### YOUR TASK
Repeat each entry verbatim.

[Data entries]
--- START ---

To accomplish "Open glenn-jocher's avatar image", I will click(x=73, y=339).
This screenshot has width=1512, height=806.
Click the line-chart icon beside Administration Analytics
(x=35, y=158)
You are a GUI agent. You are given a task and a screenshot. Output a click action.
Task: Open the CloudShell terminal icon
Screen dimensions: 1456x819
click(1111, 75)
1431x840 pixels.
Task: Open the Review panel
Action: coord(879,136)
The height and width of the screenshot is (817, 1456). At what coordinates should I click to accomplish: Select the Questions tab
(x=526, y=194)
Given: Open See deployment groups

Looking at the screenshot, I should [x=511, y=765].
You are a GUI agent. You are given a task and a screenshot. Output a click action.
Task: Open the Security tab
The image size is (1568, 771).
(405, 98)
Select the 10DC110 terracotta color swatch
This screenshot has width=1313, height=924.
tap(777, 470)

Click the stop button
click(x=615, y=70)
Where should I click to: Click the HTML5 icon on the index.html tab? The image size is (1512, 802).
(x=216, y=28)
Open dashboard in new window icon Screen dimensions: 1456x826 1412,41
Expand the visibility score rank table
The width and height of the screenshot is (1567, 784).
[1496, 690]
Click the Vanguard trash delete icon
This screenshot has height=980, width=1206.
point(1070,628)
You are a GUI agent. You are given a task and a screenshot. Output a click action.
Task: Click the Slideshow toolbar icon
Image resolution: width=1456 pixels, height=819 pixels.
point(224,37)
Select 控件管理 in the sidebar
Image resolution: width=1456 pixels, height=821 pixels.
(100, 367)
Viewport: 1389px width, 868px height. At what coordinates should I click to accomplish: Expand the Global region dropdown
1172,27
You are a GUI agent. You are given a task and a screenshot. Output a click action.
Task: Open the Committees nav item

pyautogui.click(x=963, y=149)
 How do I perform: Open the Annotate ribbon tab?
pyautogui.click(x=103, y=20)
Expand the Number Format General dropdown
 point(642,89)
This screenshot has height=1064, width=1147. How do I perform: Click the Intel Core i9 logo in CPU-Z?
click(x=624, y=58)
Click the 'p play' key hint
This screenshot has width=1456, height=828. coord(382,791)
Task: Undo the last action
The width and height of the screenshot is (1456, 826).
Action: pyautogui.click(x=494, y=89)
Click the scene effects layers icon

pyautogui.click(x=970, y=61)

--- END ---

### ANSWER FOR THIS EXERCISE
To accomplish "Open glenn-jocher's avatar image", I will click(x=73, y=339).
This screenshot has width=1512, height=806.
Click the line-chart icon beside Administration Analytics
(x=35, y=158)
You are a GUI agent. You are given a task and a screenshot. Output a click action.
Task: Open the CloudShell terminal icon
Screen dimensions: 1456x819
click(1111, 75)
1431x840 pixels.
Task: Open the Review panel
Action: coord(879,136)
The height and width of the screenshot is (817, 1456). At what coordinates should I click to accomplish: Select the Questions tab
(x=526, y=194)
Given: Open See deployment groups

Looking at the screenshot, I should [x=511, y=765].
You are a GUI agent. You are given a task and a screenshot. Output a click action.
Task: Open the Security tab
The image size is (1568, 771).
(405, 98)
Select the 10DC110 terracotta color swatch
This screenshot has width=1313, height=924.
tap(777, 470)

Click the stop button
click(x=615, y=70)
Where should I click to: Click the HTML5 icon on the index.html tab? The image size is (1512, 802).
(x=216, y=28)
Open dashboard in new window icon Screen dimensions: 1456x826 1412,41
Expand the visibility score rank table
The width and height of the screenshot is (1567, 784).
[1496, 690]
Click the Vanguard trash delete icon
This screenshot has height=980, width=1206.
point(1070,628)
You are a GUI agent. You are given a task and a screenshot. Output a click action.
Task: Click the Slideshow toolbar icon
Image resolution: width=1456 pixels, height=819 pixels.
point(224,37)
Select 控件管理 in the sidebar
Image resolution: width=1456 pixels, height=821 pixels.
(100, 367)
Viewport: 1389px width, 868px height. At what coordinates should I click to accomplish: Expand the Global region dropdown
1172,27
You are a GUI agent. You are given a task and a screenshot. Output a click action.
Task: Open the Committees nav item

pyautogui.click(x=963, y=149)
 How do I perform: Open the Annotate ribbon tab?
pyautogui.click(x=103, y=20)
Expand the Number Format General dropdown
 point(642,89)
This screenshot has height=1064, width=1147. How do I perform: Click the Intel Core i9 logo in CPU-Z?
click(x=624, y=58)
Click the 'p play' key hint
This screenshot has width=1456, height=828. coord(382,791)
Task: Undo the last action
The width and height of the screenshot is (1456, 826).
Action: pyautogui.click(x=494, y=89)
Click the scene effects layers icon

pyautogui.click(x=970, y=61)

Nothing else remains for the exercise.